╭─ Dataset

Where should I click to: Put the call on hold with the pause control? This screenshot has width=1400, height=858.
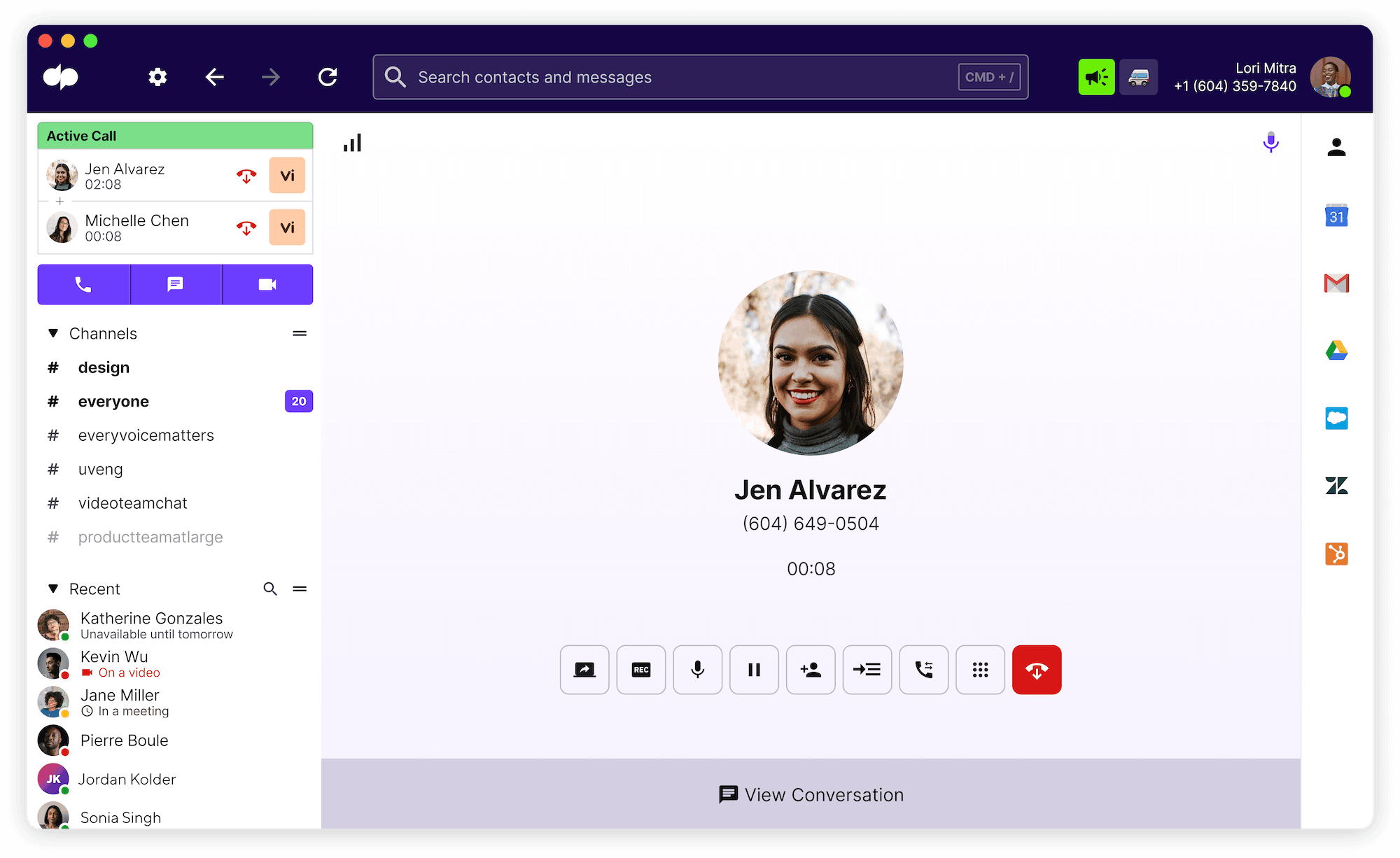(754, 670)
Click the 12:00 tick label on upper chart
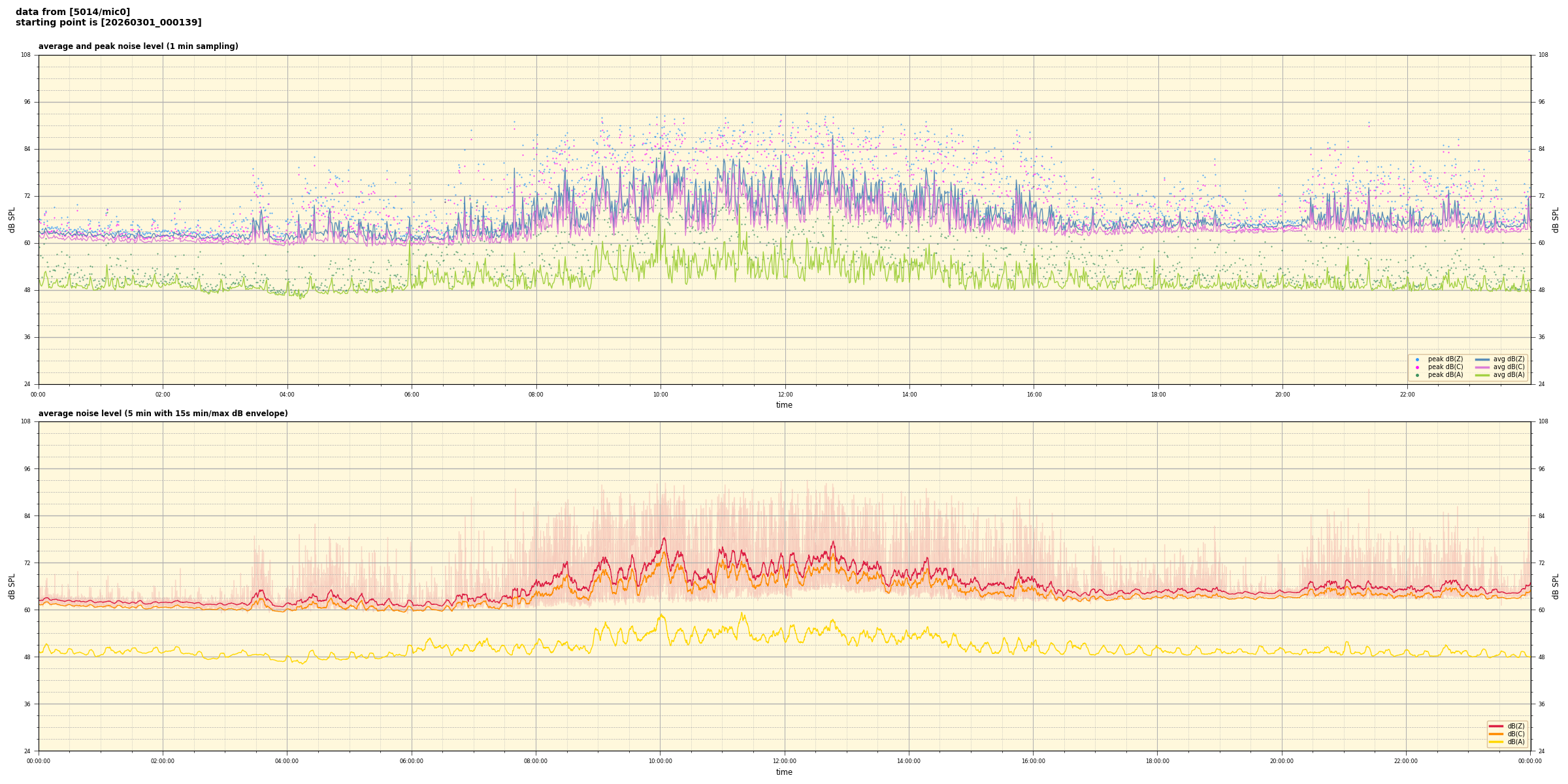Screen dimensions: 1568x784 coord(785,395)
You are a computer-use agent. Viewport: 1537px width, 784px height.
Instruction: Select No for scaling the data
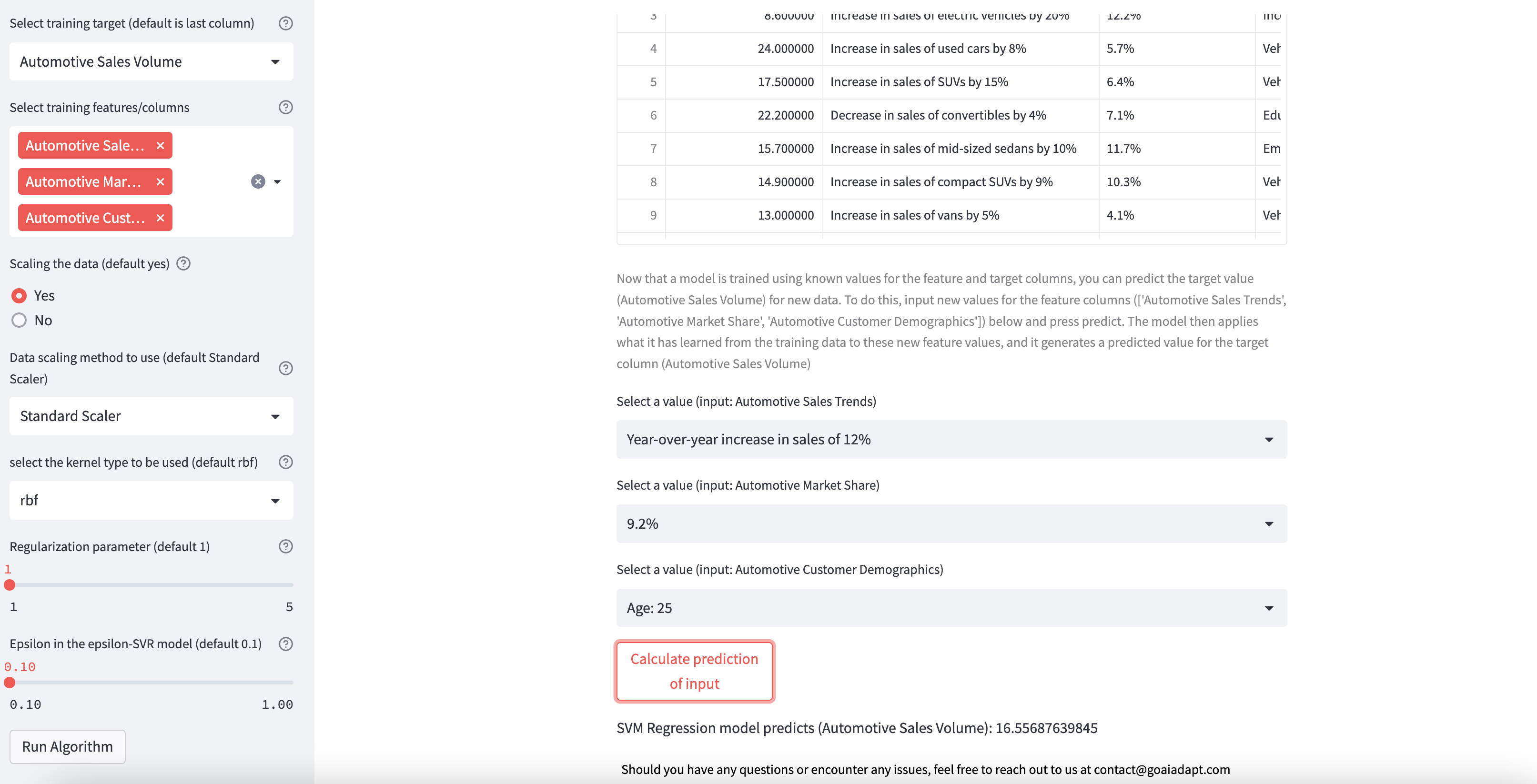[x=19, y=321]
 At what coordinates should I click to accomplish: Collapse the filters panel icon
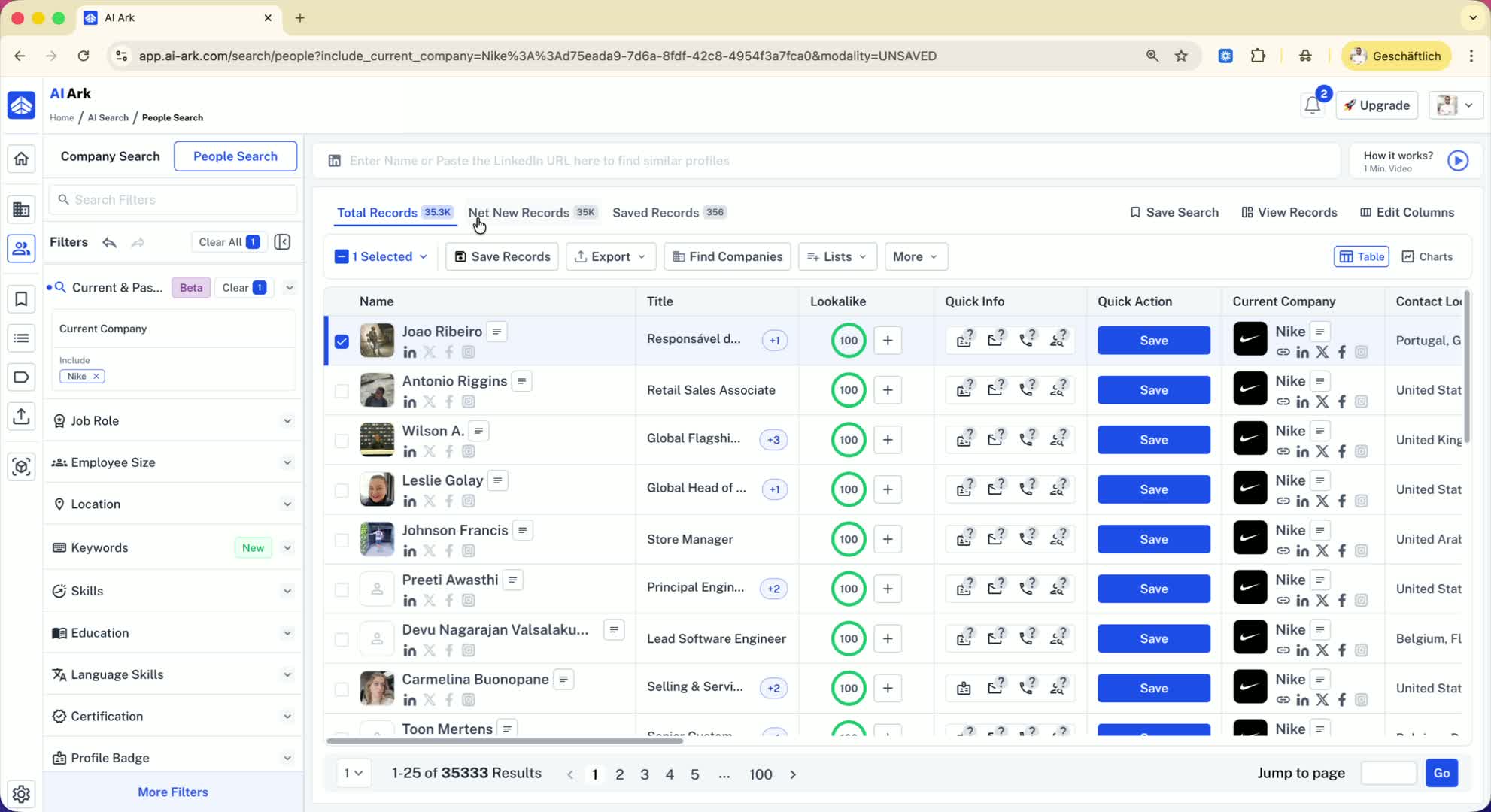pos(282,242)
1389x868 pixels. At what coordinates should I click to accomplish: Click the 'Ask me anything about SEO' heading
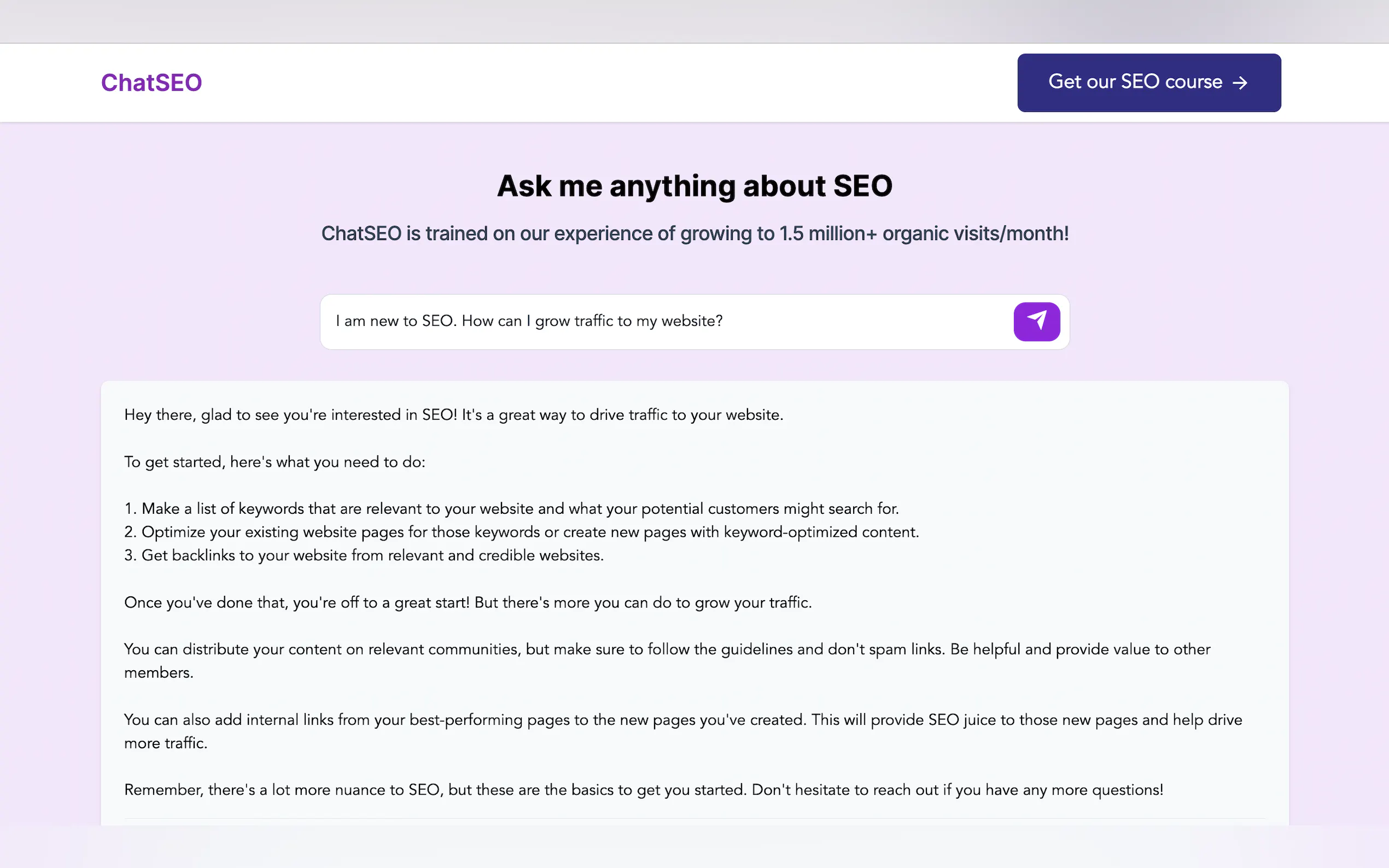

╰─

Write out all of the data above exactly, pictures excluded.

### Answer space
Where should I click to: Put the call on hold with the pause control? This screenshot has width=1400, height=858.
(754, 670)
Click the 12:00 tick label on upper chart
Screen dimensions: 1568x784 coord(785,395)
You are a computer-use agent. Viewport: 1537px width, 784px height.
Instruction: Select No for scaling the data
[x=19, y=321]
 At what coordinates should I click to accomplish: Collapse the filters panel icon
pos(282,242)
1389x868 pixels. At what coordinates should I click to accomplish: Click the 'Ask me anything about SEO' heading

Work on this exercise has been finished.